Data Collection Plan

Learning Objectives

Prepare plans to collect output, process and input data
Construct forms and test data collection procedures
Refine data collection Implement data collection plan

Activities

Value Stream Map for Deeper Understanding and Focus
Identify Key Input, Process and Output Metrics
Develop Operational Definitions
Develop Data Collection
Plan Validate Measurement System
Collect Baseline Data
Determine Process Capability
Complete Measure Gate

Tools

Value Stream Mapping Value of Speed (Process Cycle Efficiency / Little’s Law)
Operational Definitions
Data Collection Plan
Statistical Sampling Measurement System Analysis (MSA)
Gage R&R
Kappa Studies
Control Charts
Histograms
Normality Test
Process Capability Analysis

Develop Data Collection Plan

Types of Data

Decisions on sampling and data display tools will be influenced a lot by the type of data you are gathering. Of these two types, Continuous and Attribute, Continuous requires smaller sample sizes (and usually offers more options for analysis).
Attribute data, however, is very often the most important to a service process.

Continuous – Any variable measured on a continuum or scale that can be infinitely divided. Primary types include time, dollars, size, weight, temperature, and speed. These types are preferable over Discrete/Attribute Data.

Continuous lead time
Cost or price
Length of call temperature of rooms

Discrete or Attribute – A count, proportion or percentage of a characteristic or category. Service process data is often discrete.

Let’s see how we can develop Data Measurement Plan

1. Stratification Factors

What are the ways you need to look at the data?

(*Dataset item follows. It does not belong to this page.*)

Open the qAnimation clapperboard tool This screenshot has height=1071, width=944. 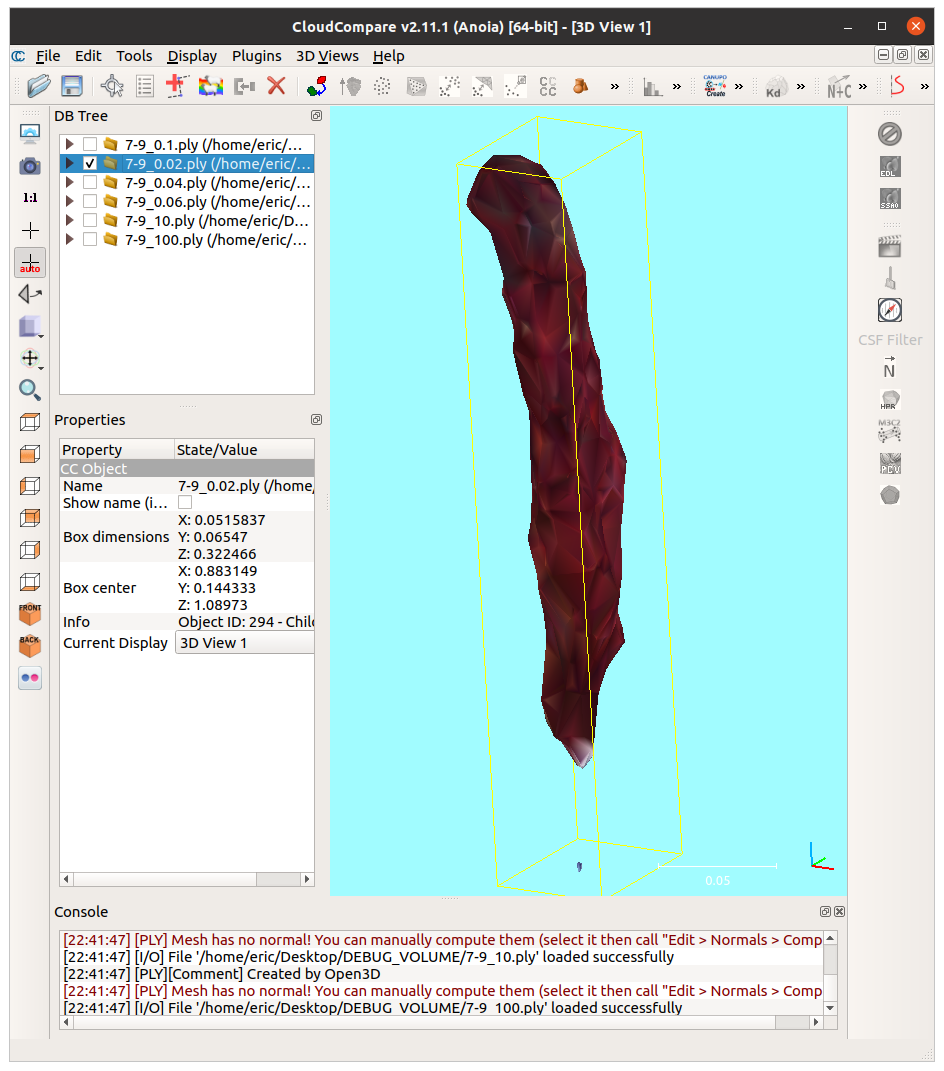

Data Stratification – Capturing and use of characteristics to sort data into different categories (also known as “slicing the data”)
Focuses on the Process Outputs, the Y’s Used to:
- Provide clues to root causes (Analyze)
- Verify suspected root causes (Analyze)
- Uncover times, places where problems are severe (“vital few”)
- Surface suspicious patterns to investigate

If you don’t collect stratification factors “up front,” you may have to start all over later. On the other hand, seeking too many factors makes the data more complex and more costly to collect.

Stratification Matrix – A Tool for Stratification

Key Steps

Fill in the Output measure Y.
Fill in the vital stratification questions about the process in relation to the Y.
List all the levels and ways to look at the data to determine specific areas of concern.
Create precise measurements for each subgroup or stratification factor.
Review each of the measurements (including the Y measure) and determine whether or not current data exists.
Discuss with the team whether or not these measurements will help predict the output Y; if not, think of where to apply the measures to help you predict Y.

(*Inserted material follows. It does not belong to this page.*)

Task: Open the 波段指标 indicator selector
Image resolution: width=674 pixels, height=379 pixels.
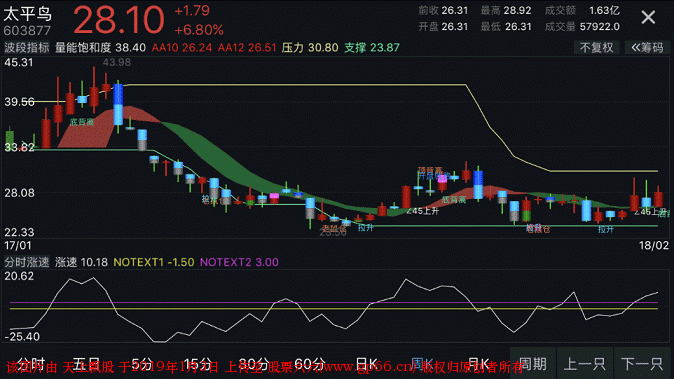Action: pos(27,47)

Stratification Matrix – An Example (Hotel Checkout)

2. Developing Operational Definitions

Operational Definitions apply to many things we encounter every day. For example, all the measurement systems we use (feet/inches, weight, temperature) are based on standard definitions that we all know and accept. Sometimes these are called “standards.”
Other times, our operational definitions are vaguer. For example, when someone says a loan is “closed,” they may mean papers have been sent but not signed; another person may mean signed but not funded; a third person might mean supported but not recorded.
While here we are focused on operational definitions in the context of measurement, the concept applies equally well to “operationally defining” a customer requirement, a procedure, a regulation – or anything else that benefits from clear, unambiguous understanding.
Learning to pay attention to and clarify operational definitions can be a significant side benefit of the Six Sigma process.

What it is…
- A clear, precise description of the factor being measured
Why it’s critical…
- So each individual “counts” things the same way
- So we can plan how to measure effectively
- To ensure common, consistent interpretation of results
- So we can operate with a clear understanding and with fewer surprises

The Steps. From General to Specific:

Step 1 – Translate what you want to know into something you can count
Step 2 – Create an “air-tight” description of the item or characteristic to be counted
Step 3 – Test your Operational Definition to make sure it’s truly “air-tight”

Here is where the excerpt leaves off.